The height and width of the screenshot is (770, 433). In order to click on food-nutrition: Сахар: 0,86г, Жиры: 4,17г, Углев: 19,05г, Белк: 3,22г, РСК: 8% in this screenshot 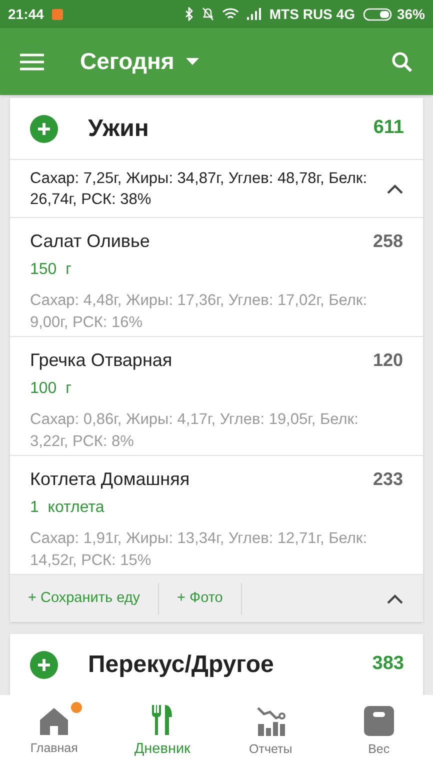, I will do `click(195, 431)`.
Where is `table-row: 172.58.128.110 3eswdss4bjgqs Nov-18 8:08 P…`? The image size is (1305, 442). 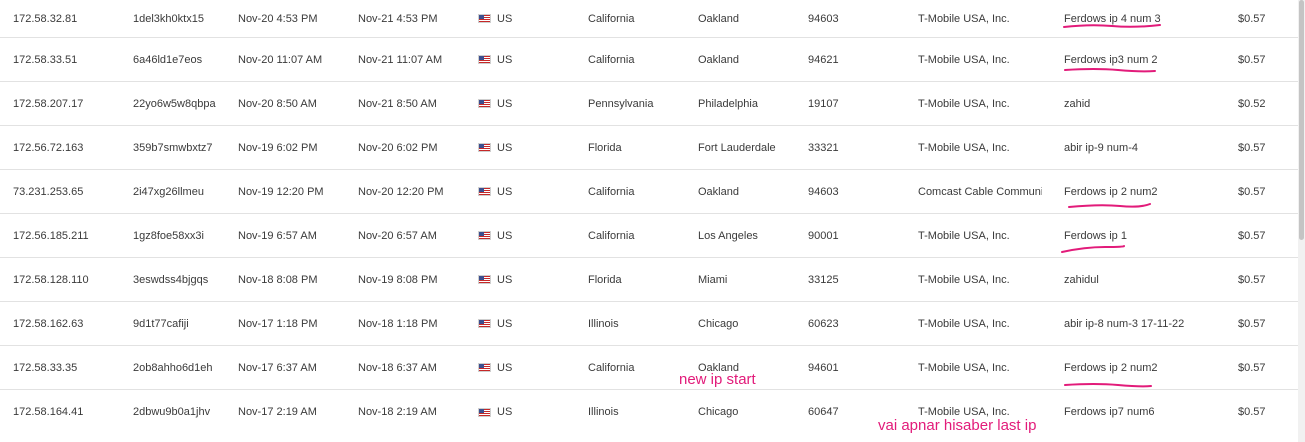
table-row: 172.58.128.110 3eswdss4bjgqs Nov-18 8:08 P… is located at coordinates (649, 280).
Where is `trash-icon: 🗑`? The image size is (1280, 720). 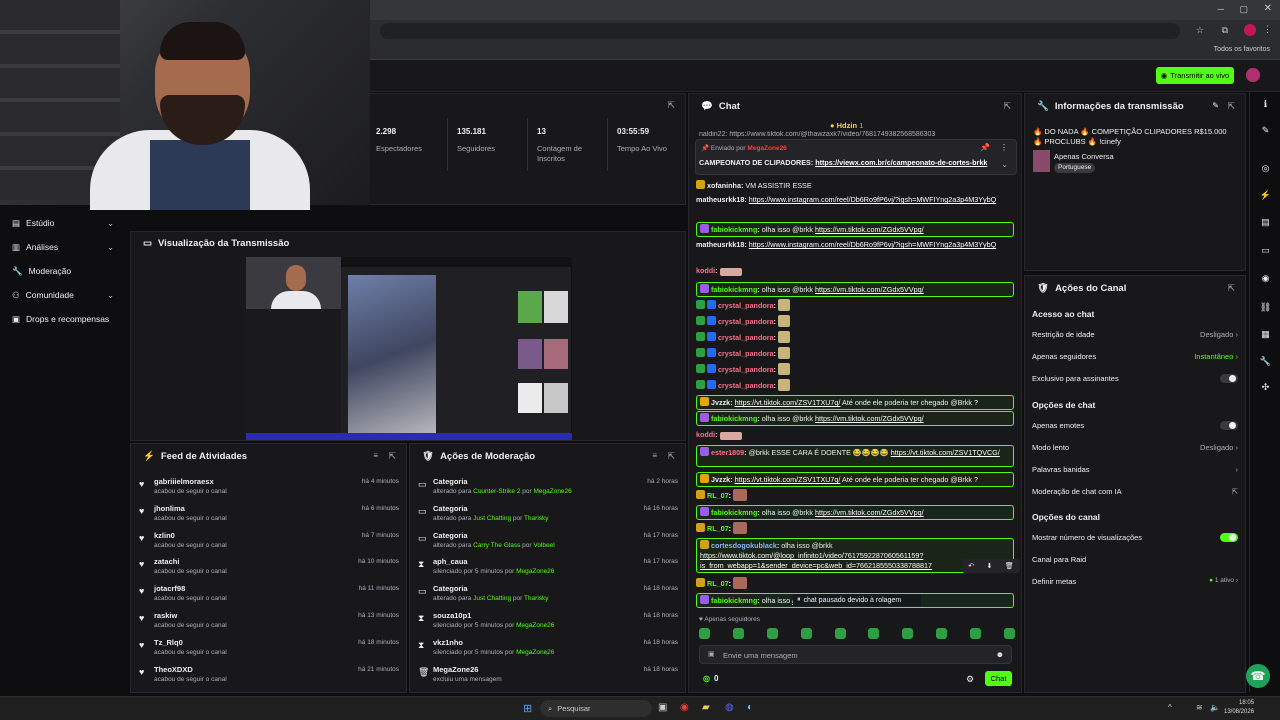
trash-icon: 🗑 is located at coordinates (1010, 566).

WHAT IS BEING ASKED: Rewrite the records from the line containing "is (1305, 442)." through the end of the records, replacing "image size" with "screenshot size" and changing nothing else. Omit the pictures from your output.

RESPONSE AREA:
Where is `table-row: 172.58.128.110 3eswdss4bjgqs Nov-18 8:08 P…`? The screenshot size is (1305, 442). 
table-row: 172.58.128.110 3eswdss4bjgqs Nov-18 8:08 P… is located at coordinates (649, 280).
Where is `trash-icon: 🗑`? The screenshot size is (1280, 720). 
trash-icon: 🗑 is located at coordinates (1010, 566).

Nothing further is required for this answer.